Today, the U.S. Equal Employment Opportunity Commission released its final regulations implementing the Pregnant Workers Fairness Act. The landmark statute mandating “reasonable accommodation” of workers’ pregnancy-related needs went into effect last summer, but the regulations explain the PWFA’s protections in more detail, providing additional guidance to workers, employers, and the courts so that the full force of the law is given effect.

That’s great news for workers like:

  • Michelle Durham, an Alabama Emergency Medical Technician forced onto unpaid leave during pregnancy because her employer refused to honor her doctor’s directive that she not lift heavy stretchers and patients;
  • Katia Hills, a retail worker from Indiana fired for absenteeism due to severe “morning sickness” and doctor’s visits; and
  • Jennifer Panattoni, a police officer from Illinois forced to take leave without pay when she was denied temporary reassignment to a desk job.

Michelle, Katia, and Jennifer aren’t alone; millions of people, especially Black and Brown women at greatest risk of maternal morbidity and mortality, labor in strenuous jobs that could be dangerous during pregnancy – like health care, retail, and law enforcement – yet are routinely denied the temporary modifications they need to stay healthy. One study estimated that 250,000 people annually don’t get the accommodations they need, putting them at risk for miscarriage and other poor health outcomes on the one hand, and job loss on the other.

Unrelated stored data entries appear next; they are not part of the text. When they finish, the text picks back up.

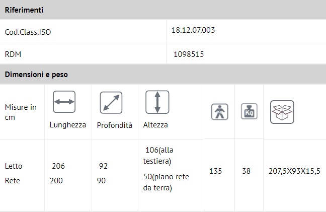Click the Kg weight icon

pos(249,111)
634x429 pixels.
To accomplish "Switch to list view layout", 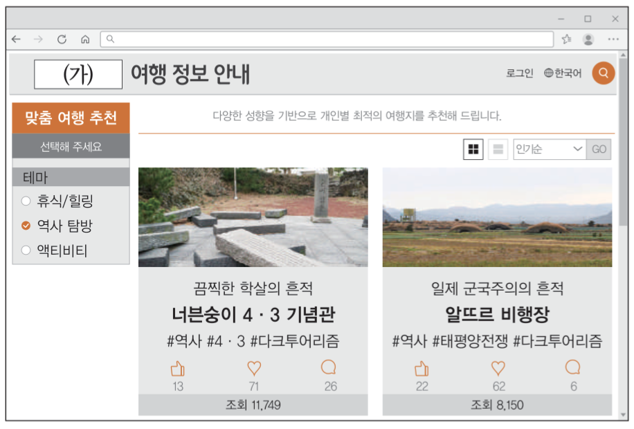I will [x=497, y=149].
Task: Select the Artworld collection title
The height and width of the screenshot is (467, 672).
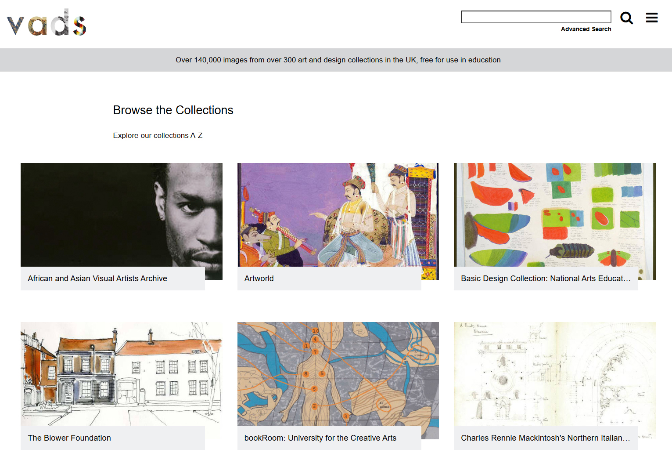Action: point(259,279)
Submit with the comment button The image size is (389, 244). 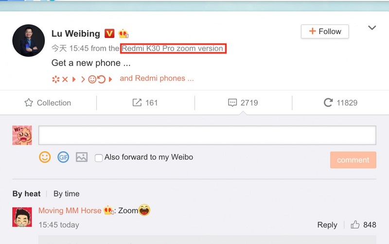click(x=353, y=160)
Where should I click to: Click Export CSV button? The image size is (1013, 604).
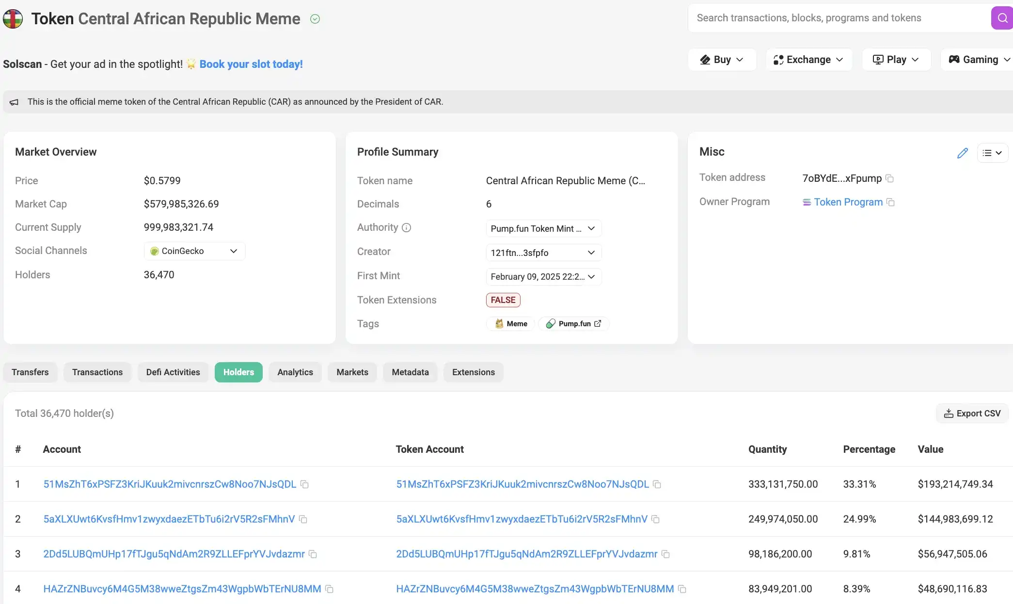coord(972,413)
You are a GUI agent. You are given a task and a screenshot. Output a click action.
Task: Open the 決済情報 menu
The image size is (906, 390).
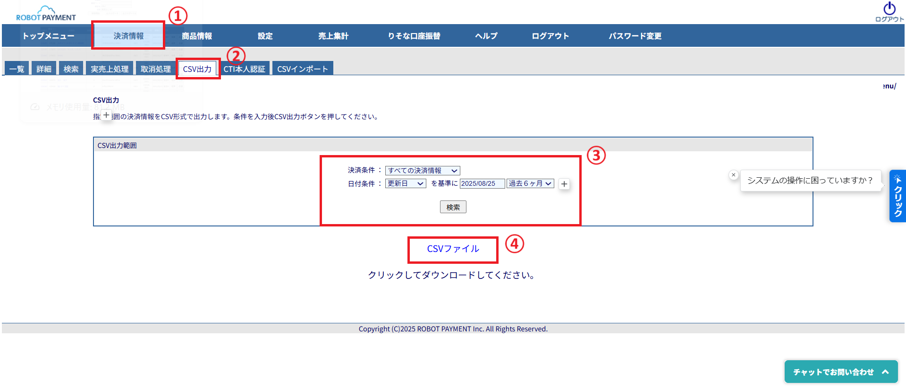click(128, 36)
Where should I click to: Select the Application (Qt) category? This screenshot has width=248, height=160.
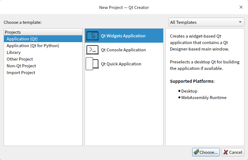click(x=22, y=39)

So what did Congress intend the PWFA to accomplish?

As the first federal statute enacted in 45 years to protect on-the-job rights of pregnant workers, Congress passed the PWFA to fill a significant gap in existing law when it comes to accommodations – those temporary on-the-job modifications that a person may need to maintain their health or the health of their pregnancy. These changes can be minor – such as a slightly later start time to account for “morning sickness” or more frequent breaks for workers who spend long shifts on their feet – or more significant, such as suspension of risky duties, like repeated heavy lifting or exposure to toxins.

Although workers with disabilities have been entitled to such changes for more than 30 years under the Americans with Disabilities Act, pregnant workers have lacked similarly explicit protections. The PWFA eliminates the Hobson’s Choice faced by pregnant workers – i.e., continue working under unsafe conditions or leave the job altogether – by requiring employers to accommodate workers with limitations caused by “pregnancy, childbirth, or related medical conditions” unless doing so would impose an “undue hardship” on the employer’s business. Given the statute’s obvious benefits to workers and their families alike, it’s no wonder that the PWFA was enacted with exceptionally broad bipartisan cooperation that is virtually unheard of in today’s Congress, and with supporters as diverse as the U.S. Chamber of Commerce, U.S. Conference of Catholic Bishops, and the American Civil Liberties Union, my employer.

When the EEOC issued a draft version of its PWFA regulations last August, a small but noisy group raised the alarm that the agency had gone rogue. Why? The EEOC specifically stated that “pregnancy, childbirth, or related medical conditions” includes abortion, so that time off for abortion care – like time off for other doctor’s visits and medical procedures – is a “reasonable accommodation” required by the new statute. Critics contended that such a requirement improperly forces employers to somehow participate in their employees’ abortion decisions, which they claimed is unfair to employers that object to abortion on religious grounds.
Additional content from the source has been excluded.